__Exercise goal__: Scan the entries below and report only how many lines contain "Select".

__Extracted information__:

______

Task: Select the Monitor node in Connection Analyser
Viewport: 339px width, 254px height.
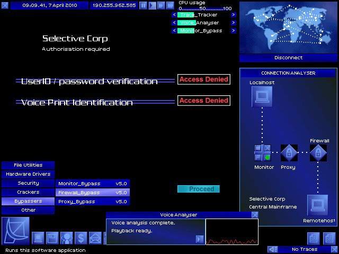Action: (263, 153)
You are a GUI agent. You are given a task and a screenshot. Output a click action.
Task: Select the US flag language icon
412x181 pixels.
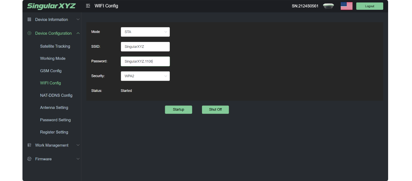[x=346, y=6]
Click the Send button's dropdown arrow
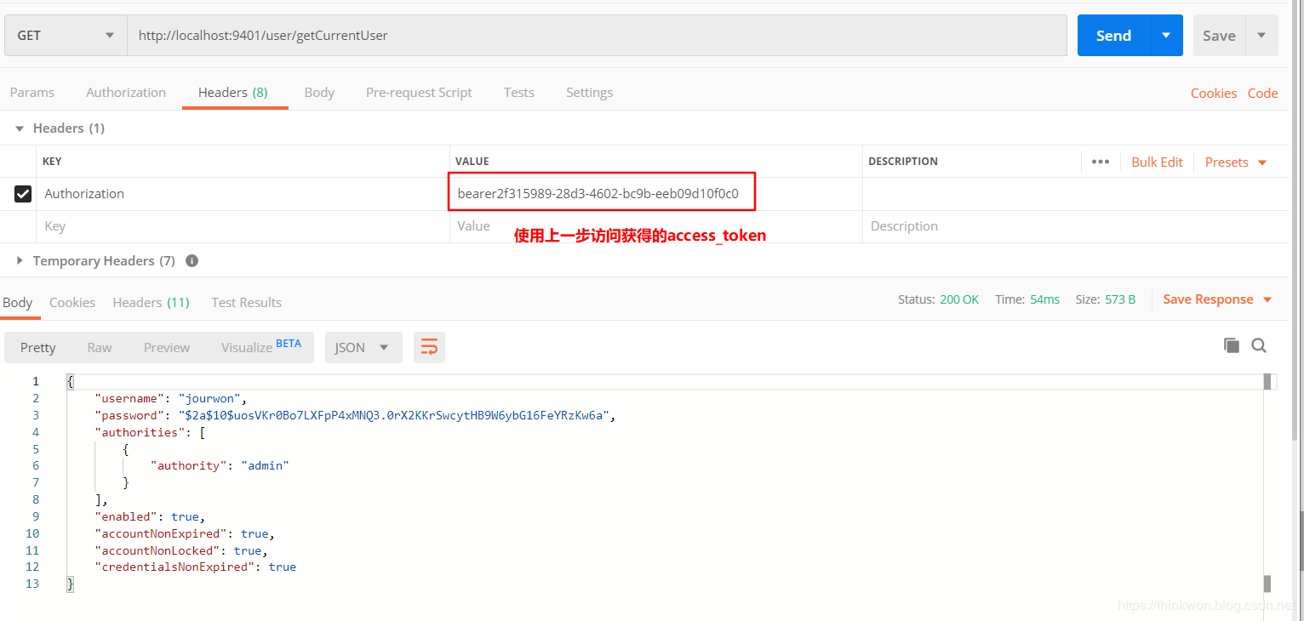This screenshot has width=1304, height=621. coord(1165,35)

______

__Your solution__: 2